What the task asks: All that is wanted is the exact lines from the one with "Expand the Cells Changed (70) entry" through the last line of the entries, with both ends kept and every picture left out.

• • •

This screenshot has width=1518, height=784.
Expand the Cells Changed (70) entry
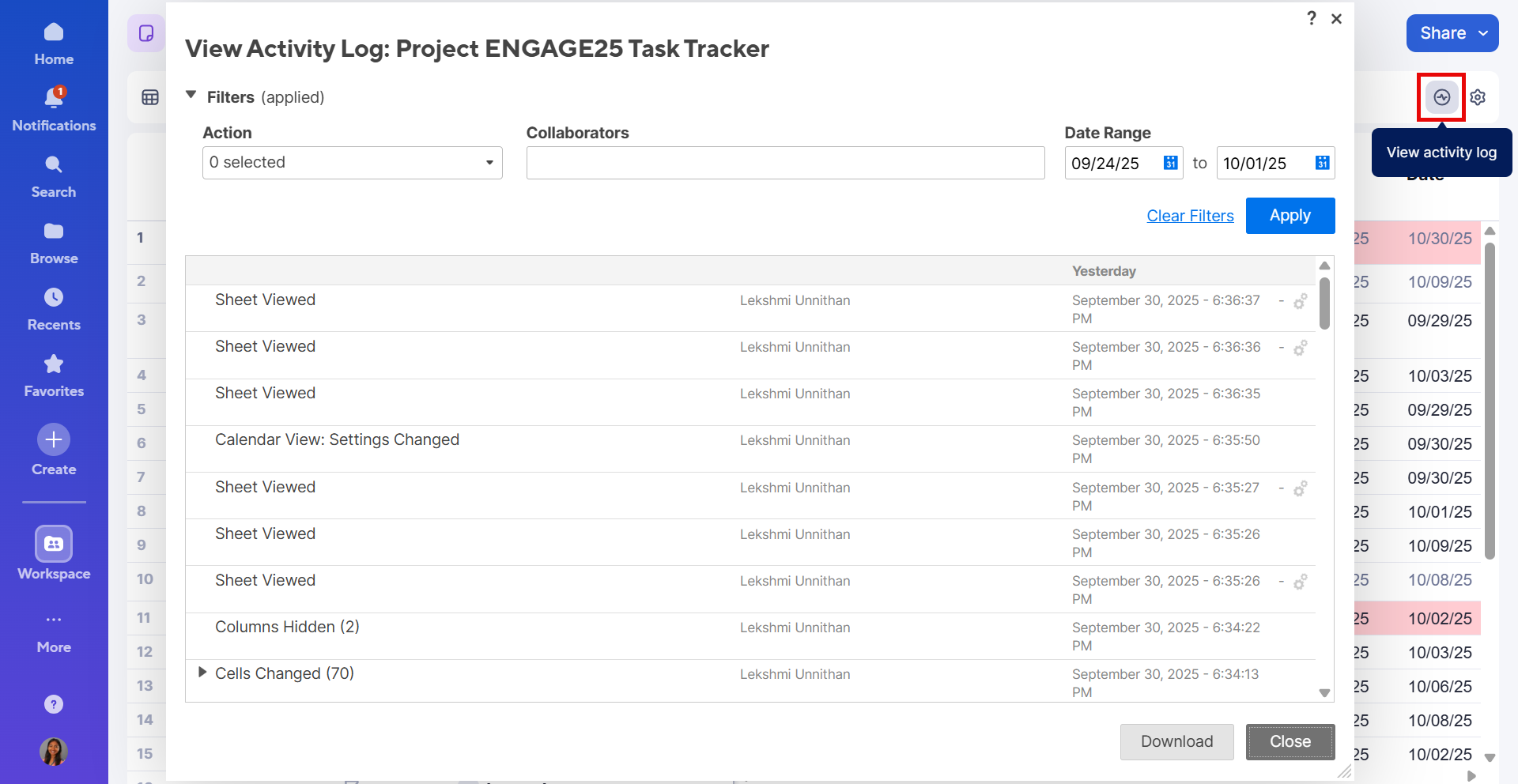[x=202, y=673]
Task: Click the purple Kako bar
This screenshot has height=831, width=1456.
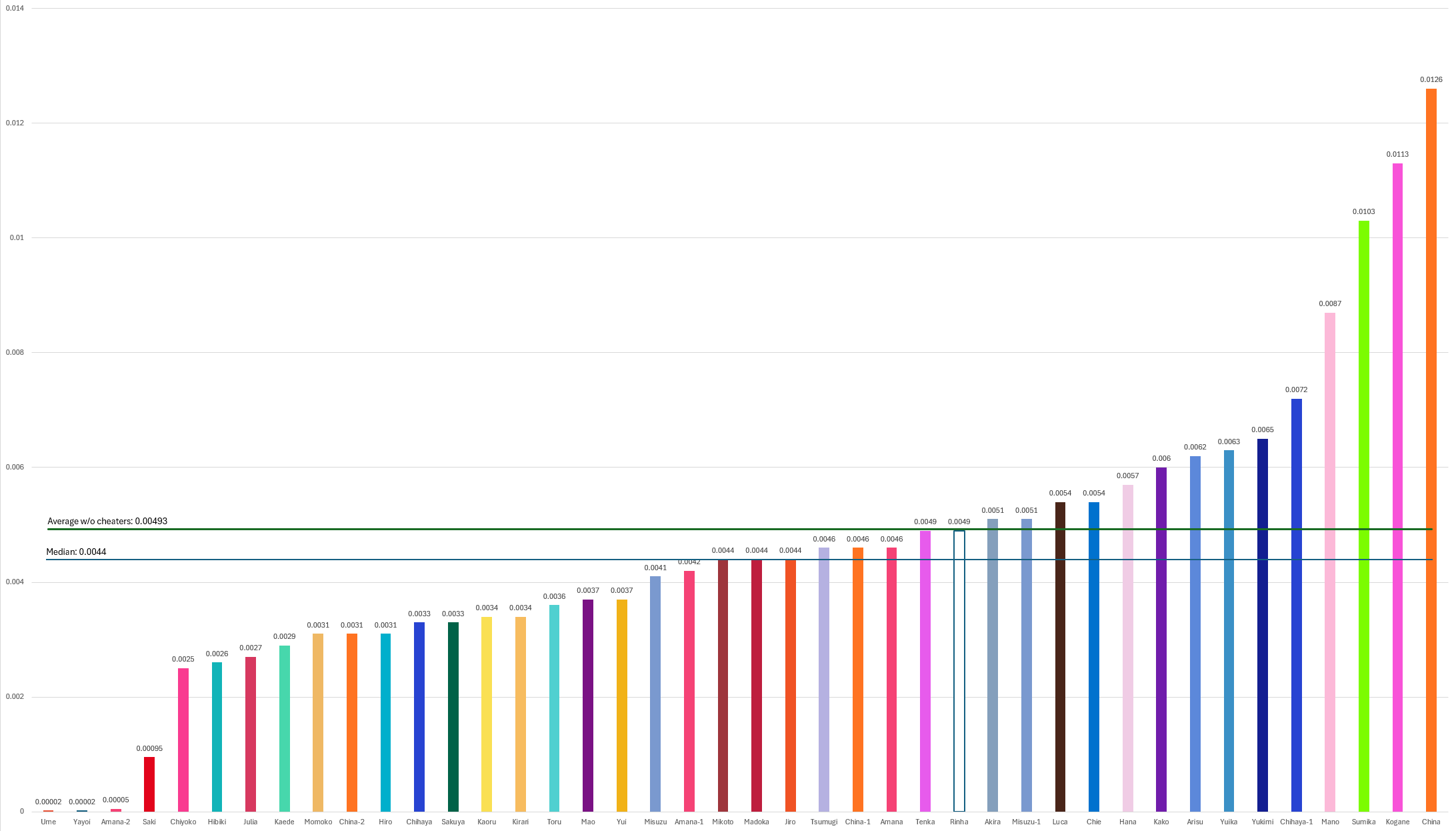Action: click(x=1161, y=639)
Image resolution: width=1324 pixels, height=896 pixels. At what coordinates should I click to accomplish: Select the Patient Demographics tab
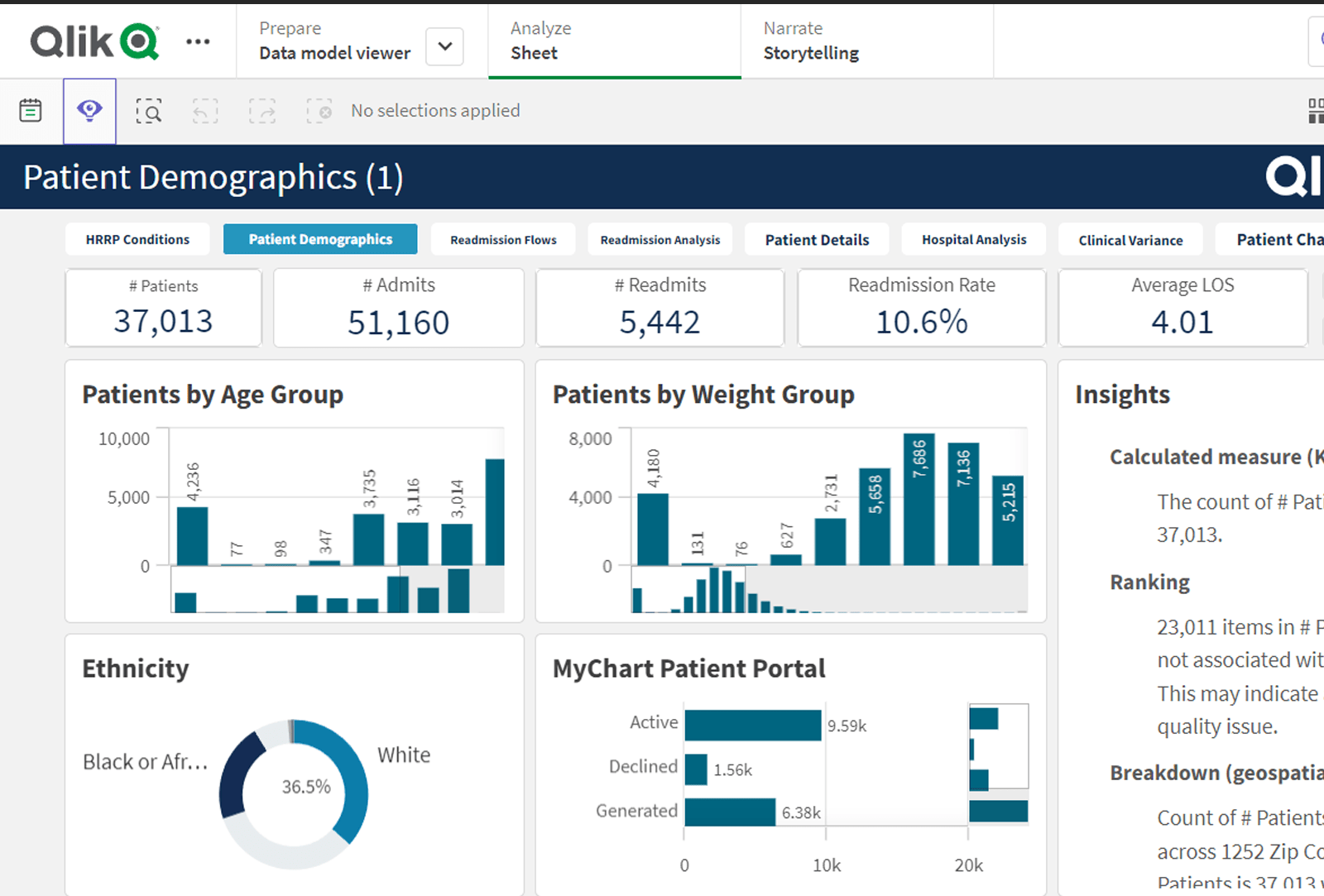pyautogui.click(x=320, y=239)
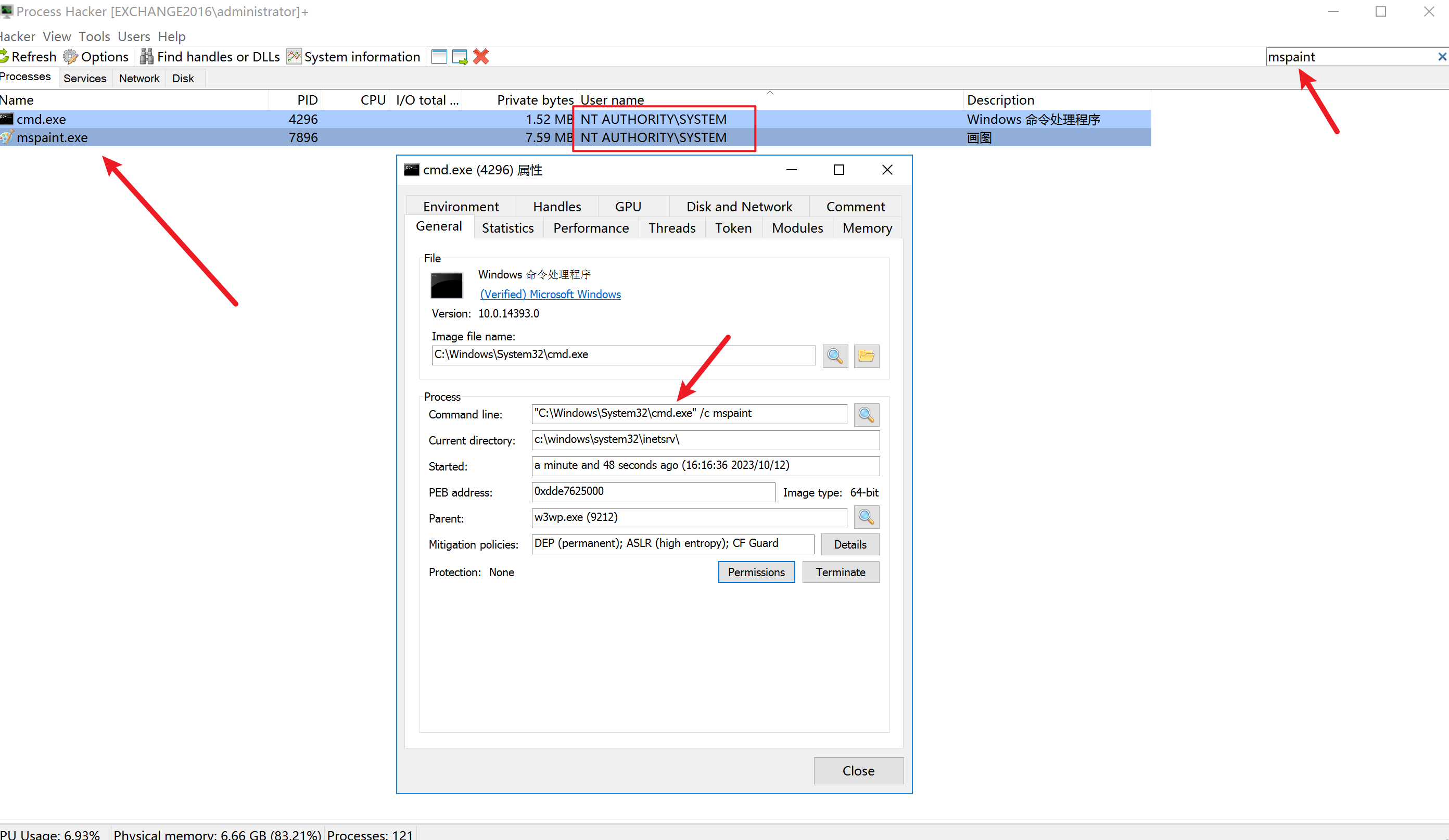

• • •

Response box:
Expand the Cells Changed (70) entry
[x=202, y=673]
Task: Click the purple Kako bar
This screenshot has height=831, width=1456.
Action: click(x=1161, y=639)
Image resolution: width=1324 pixels, height=896 pixels. At what coordinates should I click to accomplish: Select the Patient Demographics tab
pyautogui.click(x=320, y=239)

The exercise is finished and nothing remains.